DATA SHOWN —
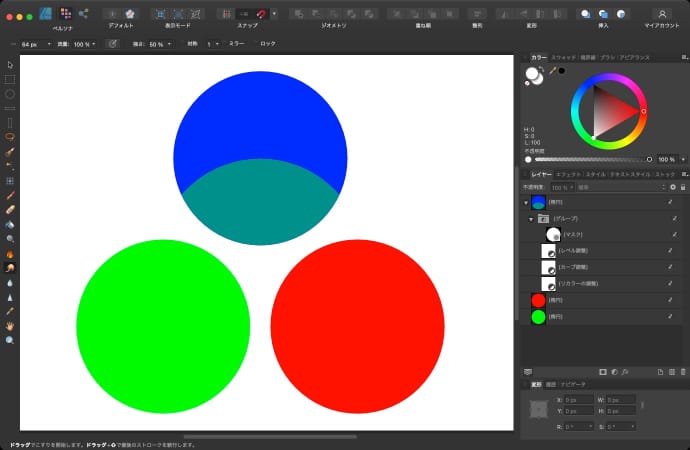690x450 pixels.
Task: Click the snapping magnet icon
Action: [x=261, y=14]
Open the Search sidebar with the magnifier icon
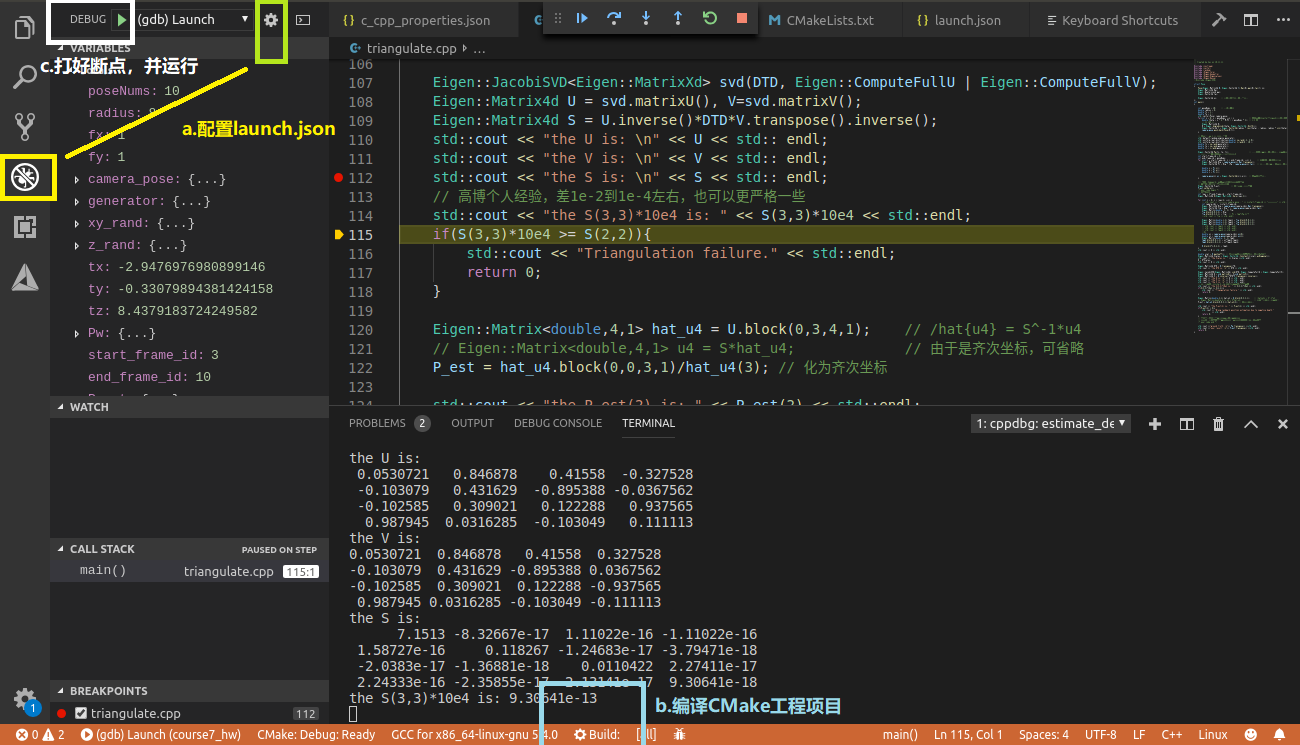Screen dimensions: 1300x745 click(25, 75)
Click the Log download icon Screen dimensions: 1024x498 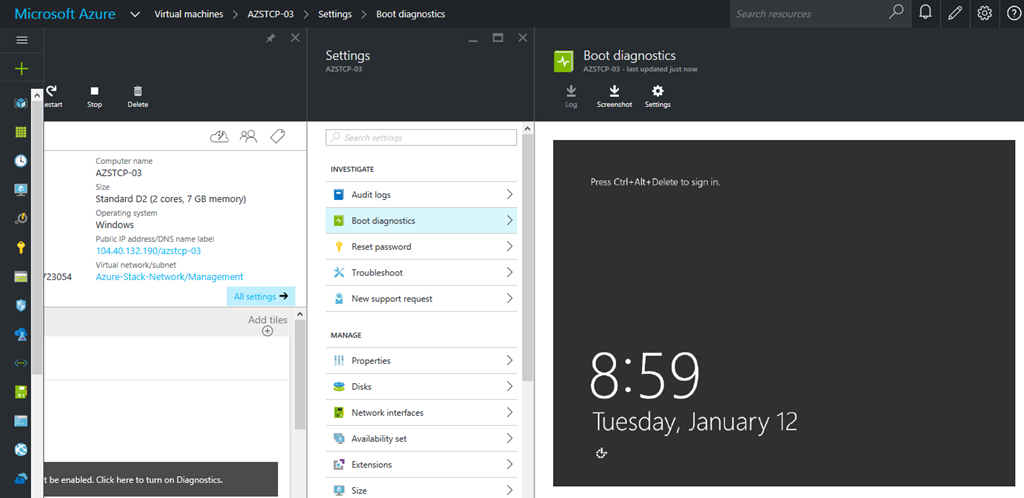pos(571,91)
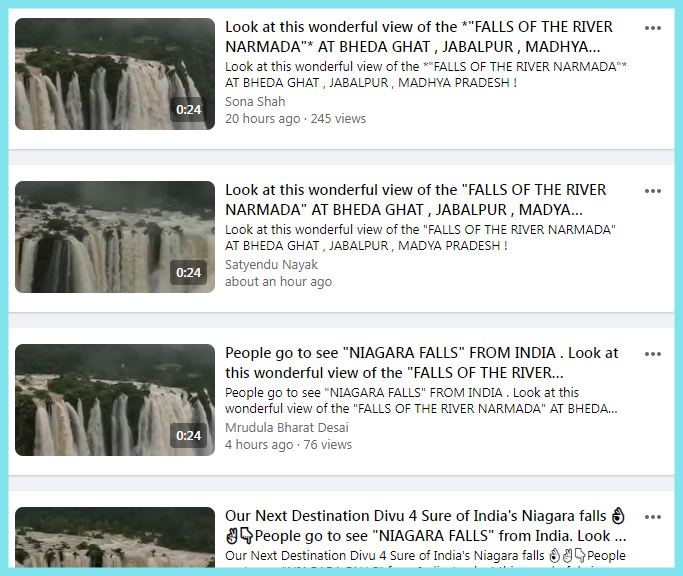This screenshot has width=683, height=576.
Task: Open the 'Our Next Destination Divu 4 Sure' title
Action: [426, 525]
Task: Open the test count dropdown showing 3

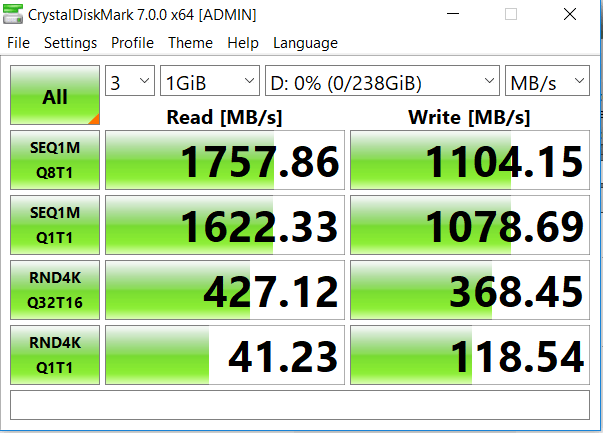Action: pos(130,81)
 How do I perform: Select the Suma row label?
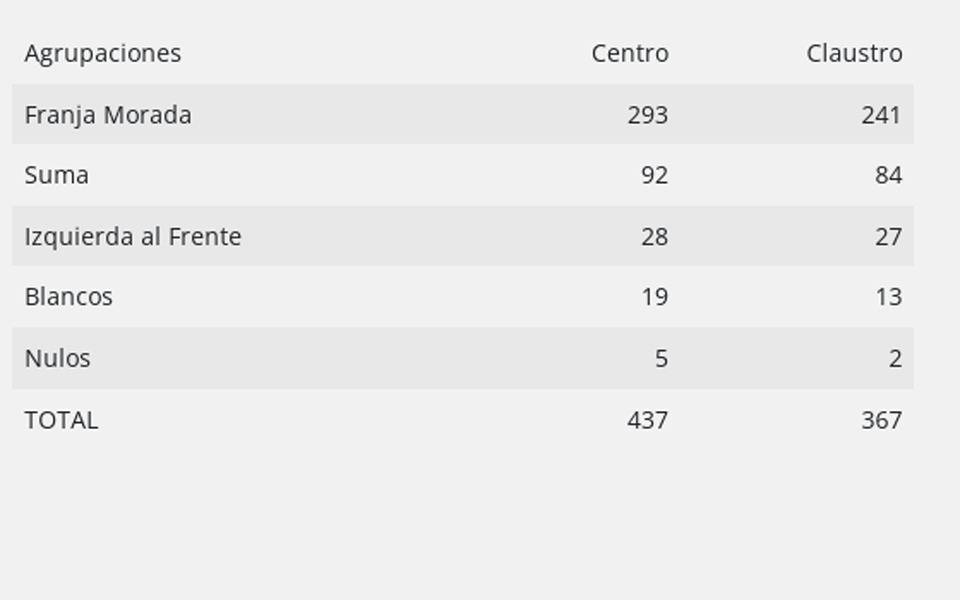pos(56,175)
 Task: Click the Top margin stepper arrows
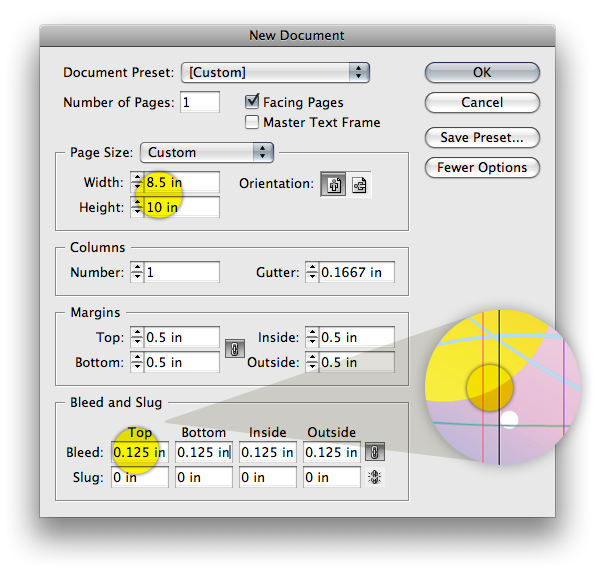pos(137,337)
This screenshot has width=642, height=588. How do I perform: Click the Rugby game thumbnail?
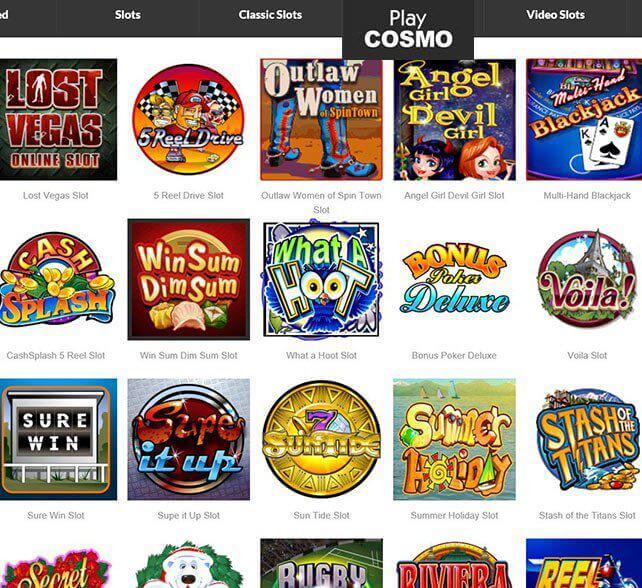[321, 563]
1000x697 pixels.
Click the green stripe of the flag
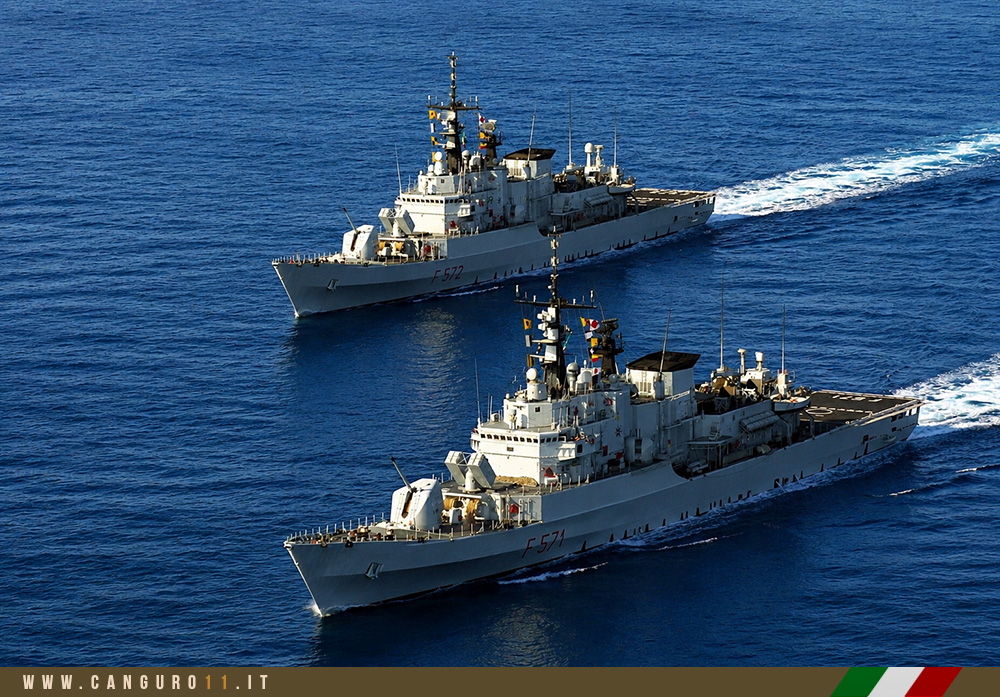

PROBLEM — Starting with the line that contains "Task: Open the test count dropdown showing 3", copy every line word for word through the end of the listing above, but leave out the pictures.

SOLUTION —
Task: Open the test count dropdown showing 3

Action: pos(130,81)
 How do I perform: Select the Suma row label?
pos(56,175)
 Task: Click the Top margin stepper arrows
pos(137,337)
This screenshot has width=642, height=588. How do I perform: Click the Rugby game thumbnail?
[321, 563]
1000x697 pixels.
Click the green stripe of the flag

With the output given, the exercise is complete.